** START Document section **

"Scattered somewhere throughout the extant Greek manuscripts" would imply you have no accessible and therefore no knowable authority.
In other words, you are in effect claiming that the KJV translators had no accessible and knowable authority in their printed original-language texts that were based on extant original-language manuscripts with variations and even with copying errors. It is a verifiable fact that the KJV was based on multiple, textually-varying sources.
You contradict the view of the early English Bible translators and of the Reformers.

** END Document section **

* **Written request 1**
Answer these questions about the passage on the KJV.
(a) According to the passage, what would the phrase "Scattered somewhere throughout the extant Greek manuscripts" imply?
(b) What does the passage call a verifiable fact?
(c) Whose view does the passage say is contradicted?
* **Written request 2**
Write out everything in the passage on the KJV from "In other words, you" down to "multiple, textually-varying sources.".

** START Records shown **

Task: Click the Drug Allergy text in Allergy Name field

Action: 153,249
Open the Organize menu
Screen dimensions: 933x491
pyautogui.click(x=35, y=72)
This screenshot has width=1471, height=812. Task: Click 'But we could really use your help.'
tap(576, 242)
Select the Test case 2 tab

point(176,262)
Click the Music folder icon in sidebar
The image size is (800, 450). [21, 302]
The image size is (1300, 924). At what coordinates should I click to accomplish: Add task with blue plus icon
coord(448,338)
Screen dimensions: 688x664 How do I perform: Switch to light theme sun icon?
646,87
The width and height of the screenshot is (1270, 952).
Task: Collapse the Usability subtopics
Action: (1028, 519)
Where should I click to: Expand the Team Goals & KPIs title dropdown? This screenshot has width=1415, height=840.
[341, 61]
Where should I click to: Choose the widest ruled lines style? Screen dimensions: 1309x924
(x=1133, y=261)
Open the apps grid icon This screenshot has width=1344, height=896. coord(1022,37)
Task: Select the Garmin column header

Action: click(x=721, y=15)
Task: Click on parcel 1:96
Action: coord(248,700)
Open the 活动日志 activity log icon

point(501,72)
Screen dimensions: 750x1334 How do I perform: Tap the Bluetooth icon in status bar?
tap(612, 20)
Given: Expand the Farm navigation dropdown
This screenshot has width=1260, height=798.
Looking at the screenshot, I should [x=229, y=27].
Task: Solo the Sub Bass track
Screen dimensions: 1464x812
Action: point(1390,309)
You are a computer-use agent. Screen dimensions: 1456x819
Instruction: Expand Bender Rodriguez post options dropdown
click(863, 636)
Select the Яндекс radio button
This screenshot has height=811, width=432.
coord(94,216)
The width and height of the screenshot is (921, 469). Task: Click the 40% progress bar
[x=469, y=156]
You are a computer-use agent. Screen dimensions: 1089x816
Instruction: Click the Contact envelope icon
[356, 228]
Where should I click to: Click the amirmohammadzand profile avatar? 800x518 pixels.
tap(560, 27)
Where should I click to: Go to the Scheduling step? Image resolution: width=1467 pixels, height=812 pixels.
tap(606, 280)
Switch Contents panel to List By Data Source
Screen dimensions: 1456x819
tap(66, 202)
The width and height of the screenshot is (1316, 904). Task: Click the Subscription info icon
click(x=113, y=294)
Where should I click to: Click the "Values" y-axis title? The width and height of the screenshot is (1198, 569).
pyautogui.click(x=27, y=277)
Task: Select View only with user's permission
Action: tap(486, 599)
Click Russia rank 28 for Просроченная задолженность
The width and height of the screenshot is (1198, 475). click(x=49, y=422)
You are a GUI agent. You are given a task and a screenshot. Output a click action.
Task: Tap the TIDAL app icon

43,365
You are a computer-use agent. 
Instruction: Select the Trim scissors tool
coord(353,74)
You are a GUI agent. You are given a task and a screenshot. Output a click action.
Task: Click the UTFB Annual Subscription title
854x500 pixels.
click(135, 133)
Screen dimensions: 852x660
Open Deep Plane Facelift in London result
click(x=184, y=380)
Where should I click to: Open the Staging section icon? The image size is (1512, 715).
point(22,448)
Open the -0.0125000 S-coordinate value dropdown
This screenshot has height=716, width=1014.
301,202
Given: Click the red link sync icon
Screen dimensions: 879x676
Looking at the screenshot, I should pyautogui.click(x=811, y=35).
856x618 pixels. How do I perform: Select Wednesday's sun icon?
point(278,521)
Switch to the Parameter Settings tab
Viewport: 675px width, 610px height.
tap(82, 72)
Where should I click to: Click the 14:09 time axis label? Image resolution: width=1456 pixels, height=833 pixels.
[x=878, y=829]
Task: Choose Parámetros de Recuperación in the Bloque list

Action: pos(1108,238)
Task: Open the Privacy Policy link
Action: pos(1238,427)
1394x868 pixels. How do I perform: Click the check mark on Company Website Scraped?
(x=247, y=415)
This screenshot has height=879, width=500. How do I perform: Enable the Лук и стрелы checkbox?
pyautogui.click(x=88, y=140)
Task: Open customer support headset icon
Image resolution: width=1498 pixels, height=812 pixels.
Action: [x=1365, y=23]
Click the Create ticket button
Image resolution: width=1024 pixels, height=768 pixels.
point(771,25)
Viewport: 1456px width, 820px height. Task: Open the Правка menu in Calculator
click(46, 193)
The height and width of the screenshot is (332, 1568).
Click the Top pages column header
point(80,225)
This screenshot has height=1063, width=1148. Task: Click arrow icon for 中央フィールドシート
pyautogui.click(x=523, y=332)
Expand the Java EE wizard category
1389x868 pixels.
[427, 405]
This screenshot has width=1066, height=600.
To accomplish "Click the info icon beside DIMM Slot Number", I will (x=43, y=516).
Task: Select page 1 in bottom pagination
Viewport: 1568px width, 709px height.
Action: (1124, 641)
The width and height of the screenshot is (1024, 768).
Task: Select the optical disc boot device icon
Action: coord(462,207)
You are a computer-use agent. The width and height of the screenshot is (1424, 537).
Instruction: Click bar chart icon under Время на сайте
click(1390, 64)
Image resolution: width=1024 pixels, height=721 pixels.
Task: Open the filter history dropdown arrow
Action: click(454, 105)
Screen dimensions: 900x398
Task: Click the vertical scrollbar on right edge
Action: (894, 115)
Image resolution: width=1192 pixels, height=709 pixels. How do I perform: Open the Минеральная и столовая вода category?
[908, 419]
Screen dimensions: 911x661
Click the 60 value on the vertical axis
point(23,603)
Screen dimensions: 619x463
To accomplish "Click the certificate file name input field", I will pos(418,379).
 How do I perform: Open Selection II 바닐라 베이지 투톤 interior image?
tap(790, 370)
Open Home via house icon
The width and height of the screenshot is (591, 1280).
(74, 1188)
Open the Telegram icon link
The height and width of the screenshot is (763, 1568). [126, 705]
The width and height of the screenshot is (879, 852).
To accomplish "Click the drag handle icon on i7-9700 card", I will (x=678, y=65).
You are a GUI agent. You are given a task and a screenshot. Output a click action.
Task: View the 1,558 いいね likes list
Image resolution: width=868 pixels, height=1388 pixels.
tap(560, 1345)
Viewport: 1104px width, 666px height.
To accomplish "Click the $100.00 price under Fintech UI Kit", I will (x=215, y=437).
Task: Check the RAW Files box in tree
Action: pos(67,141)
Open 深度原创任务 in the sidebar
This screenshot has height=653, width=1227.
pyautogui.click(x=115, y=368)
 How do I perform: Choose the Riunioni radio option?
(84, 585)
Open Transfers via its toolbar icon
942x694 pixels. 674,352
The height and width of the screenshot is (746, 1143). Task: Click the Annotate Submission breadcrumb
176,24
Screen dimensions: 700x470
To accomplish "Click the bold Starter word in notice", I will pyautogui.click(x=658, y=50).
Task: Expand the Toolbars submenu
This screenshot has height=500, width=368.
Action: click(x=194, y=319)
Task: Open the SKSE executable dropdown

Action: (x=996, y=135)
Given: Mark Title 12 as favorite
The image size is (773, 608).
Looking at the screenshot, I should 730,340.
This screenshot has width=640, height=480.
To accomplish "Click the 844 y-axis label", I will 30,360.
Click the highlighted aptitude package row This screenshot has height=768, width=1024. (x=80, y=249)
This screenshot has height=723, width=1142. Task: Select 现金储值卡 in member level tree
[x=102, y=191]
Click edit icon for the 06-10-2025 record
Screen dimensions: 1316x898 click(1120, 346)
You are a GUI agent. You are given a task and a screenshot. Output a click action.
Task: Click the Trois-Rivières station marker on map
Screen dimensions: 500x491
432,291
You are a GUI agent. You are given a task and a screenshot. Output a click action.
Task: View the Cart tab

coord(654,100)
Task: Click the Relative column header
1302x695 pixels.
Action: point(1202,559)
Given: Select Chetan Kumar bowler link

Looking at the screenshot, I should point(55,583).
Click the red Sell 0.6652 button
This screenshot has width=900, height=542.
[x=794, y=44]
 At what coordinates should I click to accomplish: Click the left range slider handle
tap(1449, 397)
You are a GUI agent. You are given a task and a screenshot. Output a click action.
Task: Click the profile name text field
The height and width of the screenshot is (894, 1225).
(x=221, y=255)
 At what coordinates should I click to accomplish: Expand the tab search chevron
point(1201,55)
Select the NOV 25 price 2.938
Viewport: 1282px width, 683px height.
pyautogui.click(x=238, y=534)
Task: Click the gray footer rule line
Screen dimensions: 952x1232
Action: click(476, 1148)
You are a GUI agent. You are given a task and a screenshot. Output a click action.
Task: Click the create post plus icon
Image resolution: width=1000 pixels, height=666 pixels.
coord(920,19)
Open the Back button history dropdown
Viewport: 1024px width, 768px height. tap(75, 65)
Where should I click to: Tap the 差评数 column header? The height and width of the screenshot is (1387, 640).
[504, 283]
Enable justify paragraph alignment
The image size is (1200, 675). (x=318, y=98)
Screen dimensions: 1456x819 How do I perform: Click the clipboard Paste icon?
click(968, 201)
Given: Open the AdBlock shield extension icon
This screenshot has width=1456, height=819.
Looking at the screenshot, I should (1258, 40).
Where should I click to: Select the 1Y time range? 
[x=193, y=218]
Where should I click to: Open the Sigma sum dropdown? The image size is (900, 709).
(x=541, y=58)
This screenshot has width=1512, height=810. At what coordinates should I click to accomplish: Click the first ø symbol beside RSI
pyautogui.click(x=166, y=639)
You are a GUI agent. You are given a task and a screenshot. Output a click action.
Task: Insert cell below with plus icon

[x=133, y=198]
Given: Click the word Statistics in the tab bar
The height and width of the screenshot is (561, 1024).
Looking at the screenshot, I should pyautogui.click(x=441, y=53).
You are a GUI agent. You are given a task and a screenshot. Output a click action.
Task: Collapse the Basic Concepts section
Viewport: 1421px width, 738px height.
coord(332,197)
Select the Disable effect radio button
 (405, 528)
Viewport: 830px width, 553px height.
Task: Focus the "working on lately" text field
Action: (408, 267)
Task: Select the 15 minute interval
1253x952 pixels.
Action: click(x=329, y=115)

** END Records shown **

* **Correct result 1**
(a) That you have no accessible and therefore no knowable authority.
(b) That the KJV was based on multiple, textually-varying sources.
(c) The view of the early English Bible translators and of the Reformers.

* **Correct result 2**
In other words, you are in effect claiming that the KJV translators had no accessible and knowable authority in their printed original-language texts that were based on extant original-language manuscripts with variations and even with copying errors. It is a verifiable fact that the KJV was based on multiple, textually-varying sources.